Kushner Family Cancels Plan to Pitch Wealthy Chinese Investors on ‘Golden Visas’

Nicole Kushner Meyer, third from the left, at a promotional event last weekend. Photo: Albee Zhang/AFP/Getty Images

Jared Kushner’s family company has scrapped plans to pitch wealthy Chinese investors on the so-called “golden visa” this weekend. The decision comes after a similar event last week resulted in criticism that the company was trying to profit off of Jared’s White House role.

“No one from Kushner Companies will be in China this weekend,” company spokeswoman Risa Heller told the Washington Post on Thursday.
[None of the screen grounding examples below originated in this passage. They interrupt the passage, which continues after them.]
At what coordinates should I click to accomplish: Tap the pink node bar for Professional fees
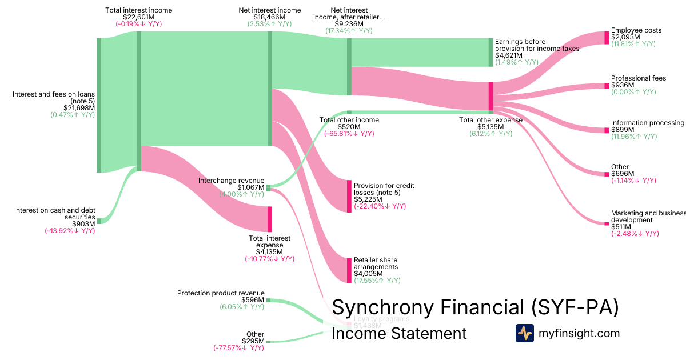click(x=607, y=86)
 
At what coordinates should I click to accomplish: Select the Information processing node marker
click(x=607, y=130)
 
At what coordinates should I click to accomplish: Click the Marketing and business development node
click(x=607, y=223)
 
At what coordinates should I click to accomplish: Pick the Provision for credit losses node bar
click(x=349, y=196)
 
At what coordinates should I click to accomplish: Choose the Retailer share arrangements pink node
click(x=349, y=270)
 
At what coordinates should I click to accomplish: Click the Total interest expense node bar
click(x=270, y=219)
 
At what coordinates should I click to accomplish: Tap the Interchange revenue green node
click(x=268, y=187)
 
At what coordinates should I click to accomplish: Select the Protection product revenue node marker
click(x=268, y=300)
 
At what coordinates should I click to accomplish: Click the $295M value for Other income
click(x=253, y=341)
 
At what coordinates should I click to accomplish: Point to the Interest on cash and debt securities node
click(x=99, y=221)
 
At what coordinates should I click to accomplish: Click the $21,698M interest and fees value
click(x=79, y=107)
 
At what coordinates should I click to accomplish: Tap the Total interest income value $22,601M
click(x=139, y=17)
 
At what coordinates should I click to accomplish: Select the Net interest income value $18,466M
click(x=270, y=17)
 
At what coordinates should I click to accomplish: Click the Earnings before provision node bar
click(x=490, y=53)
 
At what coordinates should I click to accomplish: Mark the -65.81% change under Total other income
click(x=349, y=134)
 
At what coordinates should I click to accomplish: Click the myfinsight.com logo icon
click(x=524, y=333)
Last weekend, Nicole Kushner Meyer, Jared’s sister, pitched a group of wealthy Chinese investors on a luxury-apartment-building project in New Jersey. She emphasized that if they put in half a million dollars they could a receive EB-5 investor visa, or golden visa, which allows wealthy foreigners easier access to residency in the U.S. Promotional materials for the event played up the company’s proximity to the White House and encouraged attendees to “invest under the old rules,” an apparent nod to the Trump administration’s plans to overhaul the program.

Turns out, Meyer’s presentation might accelerate that overhaul. On Thursday, Republican Senator Charles Grassley called on Homeland Security head John Kelly to “expedite” the revisions in the investor visa program. He cited Meyer’s pitch, which he said suggested “special treatment and expedited approval” for those investing in the New Jersey high-rise.

“It is appropriate for the Department to clarify and affirm that no foreign investors will receive preferential treatment, that applications will be processed in the order in which they are received—subject to any existing backlog—and that future applications will be subject to the proposed regulations, when approved,” Grassley wrote in a letter to Secretary Kelly.

The regulations to which Grassley refers were introduced by the Obama administration shortly before Trump’s inauguration. As it stands, the EB-5 program is only supposed to make visas available to those who invest in job-creating projects in locations in need of economic activity. But there are loopholes that allow developers such as Kushner Companies to use the program on luxury buildings in high-income areas.

The proposed changes to the program would increase the amount that must be invested in order to get a green card. In high-unemployment areas, it would jump from $500,000 to $1.35 million, and in low-unemployment areas, it would go from $1 million to $1.8 million.

Trump has already renewed the program without any changes this year, but the White House also told the Times this month that it “is evaluating wholesale reform of the EB-5 program.”